Concerning (4), I have done some testing by temporarily adding this to result processing:
final int repetitions = 1000;
for (int i = 0; i < 10; ++i) {
final long t0 = System.currentTimeMillis();
for (int r = 0; r < repetitions; ++r) {
try {
final ArrayOutput a = new ArrayOutput();
doc.getTree(new PrintStream(a, false, StandardCharsets.UTF_8));
new DBNode(new IOContent(a.finish()));
} catch(IOException | IxmlException ex) {
throw IXML_RESULT_X.get(ii, ex);
}
}
final long t1 = System.currentTimeMillis();
for (int r = 0; r < repetitions; ++r) {
final MemBuilder builder = new MemBuilder(null, new Parser("", new MainOptions()) {
@Override
public void parse(final Builder build) {
throw Util.notExpected();
}
});
builder.init();
try {
doc.getTree(new SAXHandler(builder, false, false));
new DBNode(builder.data());
} catch(final IxmlException ex) {
throw IXML_RESULT_X.get(ii, ex);
}
}
long t2 = System.currentTimeMillis();
System.err.println(
"serialize+parse: " + (t1 - t0) + " msec, " +
"SAXHandler: " + (t2 - t1) + " msec (" +
String.format(new Locale("en", "US"), "%.1f", (t2 - t1) * 100.0 / (t1 - t0) ) + " %)");
}
The result is this:
serialize+parse: 19315 msec, SAXHandler: 14118 msec (73.1 %)
serialize+parse: 16911 msec, SAXHandler: 14081 msec (83.3 %)
serialize+parse: 17424 msec, SAXHandler: 16187 msec (92.9 %)
serialize+parse: 19119 msec, SAXHandler: 16036 msec (83.9 %)
serialize+parse: 17831 msec, SAXHandler: 14545 msec (81.6 %)
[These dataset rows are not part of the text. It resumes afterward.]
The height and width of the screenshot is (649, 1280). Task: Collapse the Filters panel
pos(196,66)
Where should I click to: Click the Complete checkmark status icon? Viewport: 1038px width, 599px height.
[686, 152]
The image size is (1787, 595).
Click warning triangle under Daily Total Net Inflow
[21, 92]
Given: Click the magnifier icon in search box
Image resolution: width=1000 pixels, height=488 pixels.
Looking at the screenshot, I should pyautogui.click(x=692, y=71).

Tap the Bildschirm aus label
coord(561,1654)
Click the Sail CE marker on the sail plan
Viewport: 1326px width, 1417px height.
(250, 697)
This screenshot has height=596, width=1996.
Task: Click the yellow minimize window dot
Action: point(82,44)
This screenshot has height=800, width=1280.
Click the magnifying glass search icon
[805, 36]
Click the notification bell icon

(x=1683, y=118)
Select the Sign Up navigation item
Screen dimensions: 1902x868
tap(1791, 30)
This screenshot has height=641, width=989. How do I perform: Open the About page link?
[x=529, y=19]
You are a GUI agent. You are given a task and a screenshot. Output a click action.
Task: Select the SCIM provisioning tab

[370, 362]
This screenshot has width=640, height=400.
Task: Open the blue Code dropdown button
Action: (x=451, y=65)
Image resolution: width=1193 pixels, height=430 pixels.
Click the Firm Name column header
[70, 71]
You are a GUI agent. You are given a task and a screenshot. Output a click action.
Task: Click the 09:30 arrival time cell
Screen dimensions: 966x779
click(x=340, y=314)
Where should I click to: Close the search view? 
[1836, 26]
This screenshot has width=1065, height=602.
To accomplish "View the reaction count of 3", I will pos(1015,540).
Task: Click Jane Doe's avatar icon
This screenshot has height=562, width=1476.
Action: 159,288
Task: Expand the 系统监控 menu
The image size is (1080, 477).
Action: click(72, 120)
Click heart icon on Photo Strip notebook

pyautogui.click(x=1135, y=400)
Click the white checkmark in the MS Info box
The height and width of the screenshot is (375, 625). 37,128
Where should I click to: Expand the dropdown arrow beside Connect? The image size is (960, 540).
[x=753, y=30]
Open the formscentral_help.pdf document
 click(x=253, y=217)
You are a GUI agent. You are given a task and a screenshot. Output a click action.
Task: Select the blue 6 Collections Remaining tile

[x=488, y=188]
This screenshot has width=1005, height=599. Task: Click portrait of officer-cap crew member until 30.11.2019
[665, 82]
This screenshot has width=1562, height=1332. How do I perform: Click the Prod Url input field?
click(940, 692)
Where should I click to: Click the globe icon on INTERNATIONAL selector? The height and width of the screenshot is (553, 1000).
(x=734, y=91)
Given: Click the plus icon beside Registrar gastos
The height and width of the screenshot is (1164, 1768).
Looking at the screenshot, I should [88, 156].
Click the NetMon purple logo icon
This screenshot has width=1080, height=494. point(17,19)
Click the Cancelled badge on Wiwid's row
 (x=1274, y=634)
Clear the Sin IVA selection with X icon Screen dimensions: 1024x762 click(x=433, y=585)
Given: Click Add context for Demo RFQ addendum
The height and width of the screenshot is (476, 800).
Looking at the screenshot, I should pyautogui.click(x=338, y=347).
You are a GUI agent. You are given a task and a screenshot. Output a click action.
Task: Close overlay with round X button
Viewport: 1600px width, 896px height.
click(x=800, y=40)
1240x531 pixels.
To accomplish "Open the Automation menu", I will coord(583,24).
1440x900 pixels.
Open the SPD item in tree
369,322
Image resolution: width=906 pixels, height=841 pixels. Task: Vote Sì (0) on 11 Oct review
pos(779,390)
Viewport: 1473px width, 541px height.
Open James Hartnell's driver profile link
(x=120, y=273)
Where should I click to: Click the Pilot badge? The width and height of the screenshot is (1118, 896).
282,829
serialize+parse: 17107 msec, SAXHandler: 15780 msec (92.2 %)
serialize+parse: 18437 msec, SAXHandler: 15672 msec (85.0 %)
serialize+parse: 17508 msec, SAXHandler: 14515 msec (82.9 %)
serialize+parse: 18705 msec, SAXHandler: 14861 msec (79.4 %)
serialize+parse: 21550 msec, SAXHandler: 15561 msec (72.2 %)
So my assumption about speed was right, though not as much as I was expecting.
I'd tend to hold on to my proposal made in this PR. Or are there possibly reasons not to use MemBuilder
and SAXHandler
this way? It is fairly similar to what is done in a REx parser when generated as a BaseX external function.
;-) You easily managed to convince me to switch to the new version. I have to admit I wouldn’t have remembered that the two classes could be used that way. And thanks for the performance tests, it’s definitely an improvement.
I’ll make some subtle changes before I merge the PR (new MemBuilder("", new Parser(null, new MainOptions()) {
might be cleaner, although the null
and ""
values are probably never accessed in the workflow).
I have changed it accordingly in b92298a. An extra cast to String was necessary because null
made the Parser
constructor ambiguous.
I’ve merged your code, and I’ve refactored some of the (ancient) classes: 86bdff37ce826b88a1e74cdf66e0cf4979edec0b.
fn:invisible-xml
does not correctly handle carriage-return characters, they either disappear from the result or they are replaced by line-feed characters. This is caused by the implementation sending the result through XML serialization and parsing, where serialization (done byInvisibleXmlDocument.getTree
) generates plain carriage-return characters and parsing has to normalize line endings to a single line-feed.This fix replaces serialization and parsing by using a
ContentHandler
that directly builds the result tree.